**YOUR INSTRUCTIONS:** From the listing below, copy only the lines running from the line that contains "Instruction: Click the red" to the line that contains "Given: Click line number 12 in the margin", both included.

**GIVEN RECORDS:**

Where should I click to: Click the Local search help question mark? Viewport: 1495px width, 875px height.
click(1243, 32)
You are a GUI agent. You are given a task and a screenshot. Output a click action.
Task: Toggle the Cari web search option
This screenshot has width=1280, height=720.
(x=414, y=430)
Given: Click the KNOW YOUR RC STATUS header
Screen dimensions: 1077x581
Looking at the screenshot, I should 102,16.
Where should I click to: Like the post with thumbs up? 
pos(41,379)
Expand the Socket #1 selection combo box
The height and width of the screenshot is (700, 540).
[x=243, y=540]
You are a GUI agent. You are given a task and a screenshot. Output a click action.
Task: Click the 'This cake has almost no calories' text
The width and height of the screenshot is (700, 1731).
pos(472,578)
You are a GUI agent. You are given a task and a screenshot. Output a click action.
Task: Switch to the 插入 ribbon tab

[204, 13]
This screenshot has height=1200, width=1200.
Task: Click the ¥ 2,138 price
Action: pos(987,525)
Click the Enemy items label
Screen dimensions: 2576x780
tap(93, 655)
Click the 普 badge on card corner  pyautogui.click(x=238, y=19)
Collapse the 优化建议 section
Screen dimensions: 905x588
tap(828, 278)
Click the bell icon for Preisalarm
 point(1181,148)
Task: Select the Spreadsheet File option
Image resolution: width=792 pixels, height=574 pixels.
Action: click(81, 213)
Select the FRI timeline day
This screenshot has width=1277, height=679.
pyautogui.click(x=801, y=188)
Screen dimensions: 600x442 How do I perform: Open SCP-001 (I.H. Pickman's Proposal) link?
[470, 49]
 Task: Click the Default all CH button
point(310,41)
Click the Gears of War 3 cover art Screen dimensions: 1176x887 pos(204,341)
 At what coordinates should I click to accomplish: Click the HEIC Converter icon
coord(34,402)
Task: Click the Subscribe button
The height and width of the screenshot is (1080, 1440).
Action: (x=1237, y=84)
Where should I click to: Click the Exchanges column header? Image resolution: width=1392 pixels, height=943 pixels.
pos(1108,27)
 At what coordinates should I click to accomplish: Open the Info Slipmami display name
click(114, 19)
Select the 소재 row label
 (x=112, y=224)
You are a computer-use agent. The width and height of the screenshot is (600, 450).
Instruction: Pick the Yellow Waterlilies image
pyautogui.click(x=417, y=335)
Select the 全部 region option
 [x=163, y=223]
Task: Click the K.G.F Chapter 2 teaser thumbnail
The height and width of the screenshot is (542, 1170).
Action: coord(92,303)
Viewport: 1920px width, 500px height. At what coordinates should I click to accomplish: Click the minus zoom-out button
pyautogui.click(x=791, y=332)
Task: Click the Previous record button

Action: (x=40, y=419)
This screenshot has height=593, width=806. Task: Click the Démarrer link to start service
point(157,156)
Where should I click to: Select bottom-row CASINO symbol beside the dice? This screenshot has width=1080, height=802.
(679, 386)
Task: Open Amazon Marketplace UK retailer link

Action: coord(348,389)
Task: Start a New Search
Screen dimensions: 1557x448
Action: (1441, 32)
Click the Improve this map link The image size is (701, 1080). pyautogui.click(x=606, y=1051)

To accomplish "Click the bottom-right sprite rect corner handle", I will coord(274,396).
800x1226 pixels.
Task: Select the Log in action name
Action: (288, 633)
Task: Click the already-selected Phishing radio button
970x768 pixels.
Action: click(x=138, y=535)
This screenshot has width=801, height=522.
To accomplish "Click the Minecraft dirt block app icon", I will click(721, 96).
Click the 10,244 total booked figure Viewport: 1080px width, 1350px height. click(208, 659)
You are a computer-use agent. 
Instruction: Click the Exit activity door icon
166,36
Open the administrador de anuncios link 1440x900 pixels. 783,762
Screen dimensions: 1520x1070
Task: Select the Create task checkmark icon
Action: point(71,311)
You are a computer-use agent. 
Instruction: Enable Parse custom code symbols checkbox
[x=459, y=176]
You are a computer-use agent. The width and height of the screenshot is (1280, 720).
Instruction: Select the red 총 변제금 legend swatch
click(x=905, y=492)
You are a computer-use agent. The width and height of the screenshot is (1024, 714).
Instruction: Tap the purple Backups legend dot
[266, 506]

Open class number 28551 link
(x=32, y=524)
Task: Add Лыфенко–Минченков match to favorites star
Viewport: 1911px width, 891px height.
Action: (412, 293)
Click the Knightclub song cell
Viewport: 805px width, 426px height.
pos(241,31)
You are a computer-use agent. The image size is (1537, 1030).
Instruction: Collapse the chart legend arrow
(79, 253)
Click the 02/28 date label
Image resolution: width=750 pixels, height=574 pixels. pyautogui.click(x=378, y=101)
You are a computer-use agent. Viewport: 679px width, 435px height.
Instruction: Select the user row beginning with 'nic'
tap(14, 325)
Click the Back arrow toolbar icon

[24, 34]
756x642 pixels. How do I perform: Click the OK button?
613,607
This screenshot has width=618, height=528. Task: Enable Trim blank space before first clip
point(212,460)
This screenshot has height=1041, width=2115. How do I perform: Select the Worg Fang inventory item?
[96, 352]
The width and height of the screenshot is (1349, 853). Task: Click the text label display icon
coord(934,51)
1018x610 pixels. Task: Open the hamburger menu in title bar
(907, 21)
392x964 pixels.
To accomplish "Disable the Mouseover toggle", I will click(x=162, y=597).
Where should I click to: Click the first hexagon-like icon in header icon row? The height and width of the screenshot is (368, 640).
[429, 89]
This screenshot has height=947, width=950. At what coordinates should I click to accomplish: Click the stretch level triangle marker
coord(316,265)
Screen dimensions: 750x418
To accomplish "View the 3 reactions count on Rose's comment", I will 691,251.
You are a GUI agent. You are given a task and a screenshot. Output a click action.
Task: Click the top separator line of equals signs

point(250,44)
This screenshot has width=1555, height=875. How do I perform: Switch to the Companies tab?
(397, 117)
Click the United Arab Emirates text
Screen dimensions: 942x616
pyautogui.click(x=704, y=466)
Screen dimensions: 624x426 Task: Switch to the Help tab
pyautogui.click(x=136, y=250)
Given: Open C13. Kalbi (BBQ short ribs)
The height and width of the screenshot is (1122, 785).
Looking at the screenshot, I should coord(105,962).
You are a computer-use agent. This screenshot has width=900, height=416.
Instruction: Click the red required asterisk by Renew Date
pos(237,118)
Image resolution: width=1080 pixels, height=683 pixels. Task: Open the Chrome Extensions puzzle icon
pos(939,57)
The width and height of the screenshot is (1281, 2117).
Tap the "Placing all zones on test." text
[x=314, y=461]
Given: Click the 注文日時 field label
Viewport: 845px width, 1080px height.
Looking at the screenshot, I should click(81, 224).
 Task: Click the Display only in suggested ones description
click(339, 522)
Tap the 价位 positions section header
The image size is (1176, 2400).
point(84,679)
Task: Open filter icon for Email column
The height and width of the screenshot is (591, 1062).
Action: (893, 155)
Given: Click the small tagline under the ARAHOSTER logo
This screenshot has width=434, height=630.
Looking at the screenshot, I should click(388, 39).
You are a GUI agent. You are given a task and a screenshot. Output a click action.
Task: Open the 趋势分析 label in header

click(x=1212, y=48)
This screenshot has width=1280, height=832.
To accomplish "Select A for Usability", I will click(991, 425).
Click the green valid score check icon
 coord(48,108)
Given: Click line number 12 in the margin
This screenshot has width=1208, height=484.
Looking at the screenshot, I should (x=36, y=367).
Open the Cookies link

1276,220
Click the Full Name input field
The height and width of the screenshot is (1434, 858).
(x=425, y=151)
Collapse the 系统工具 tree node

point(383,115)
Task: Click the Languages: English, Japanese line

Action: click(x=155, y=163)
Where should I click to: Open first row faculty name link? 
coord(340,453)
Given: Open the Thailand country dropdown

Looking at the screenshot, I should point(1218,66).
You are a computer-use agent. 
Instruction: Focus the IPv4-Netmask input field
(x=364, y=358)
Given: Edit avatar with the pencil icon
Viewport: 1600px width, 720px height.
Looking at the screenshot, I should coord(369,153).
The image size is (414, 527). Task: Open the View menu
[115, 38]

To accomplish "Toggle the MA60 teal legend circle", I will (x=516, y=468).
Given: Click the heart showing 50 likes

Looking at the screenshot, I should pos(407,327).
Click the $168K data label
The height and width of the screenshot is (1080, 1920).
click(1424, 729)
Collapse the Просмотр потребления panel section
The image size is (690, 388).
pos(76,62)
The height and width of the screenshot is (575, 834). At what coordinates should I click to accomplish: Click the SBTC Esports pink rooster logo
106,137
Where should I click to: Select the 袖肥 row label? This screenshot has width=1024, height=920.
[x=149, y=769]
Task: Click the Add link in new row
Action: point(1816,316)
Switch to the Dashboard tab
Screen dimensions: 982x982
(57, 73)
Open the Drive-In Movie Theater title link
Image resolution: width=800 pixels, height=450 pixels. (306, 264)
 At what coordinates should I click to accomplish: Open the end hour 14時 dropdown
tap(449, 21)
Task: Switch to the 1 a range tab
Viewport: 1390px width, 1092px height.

**EXERCISE RESPONSE:**
Instruction: Click the red required asterisk by Renew Date
pos(237,118)
Image resolution: width=1080 pixels, height=683 pixels. Task: Open the Chrome Extensions puzzle icon
pos(939,57)
The width and height of the screenshot is (1281, 2117).
Tap the "Placing all zones on test." text
[x=314, y=461]
Given: Click the 注文日時 field label
Viewport: 845px width, 1080px height.
Looking at the screenshot, I should click(81, 224).
 Task: Click the Display only in suggested ones description
click(339, 522)
Tap the 价位 positions section header
The image size is (1176, 2400).
point(84,679)
Task: Open filter icon for Email column
The height and width of the screenshot is (591, 1062).
Action: (893, 155)
Given: Click the small tagline under the ARAHOSTER logo
This screenshot has width=434, height=630.
Looking at the screenshot, I should click(388, 39).
You are a GUI agent. You are given a task and a screenshot. Output a click action.
Task: Open the 趋势分析 label in header

click(x=1212, y=48)
This screenshot has width=1280, height=832.
To accomplish "Select A for Usability", I will click(991, 425).
Click the green valid score check icon
 coord(48,108)
Given: Click line number 12 in the margin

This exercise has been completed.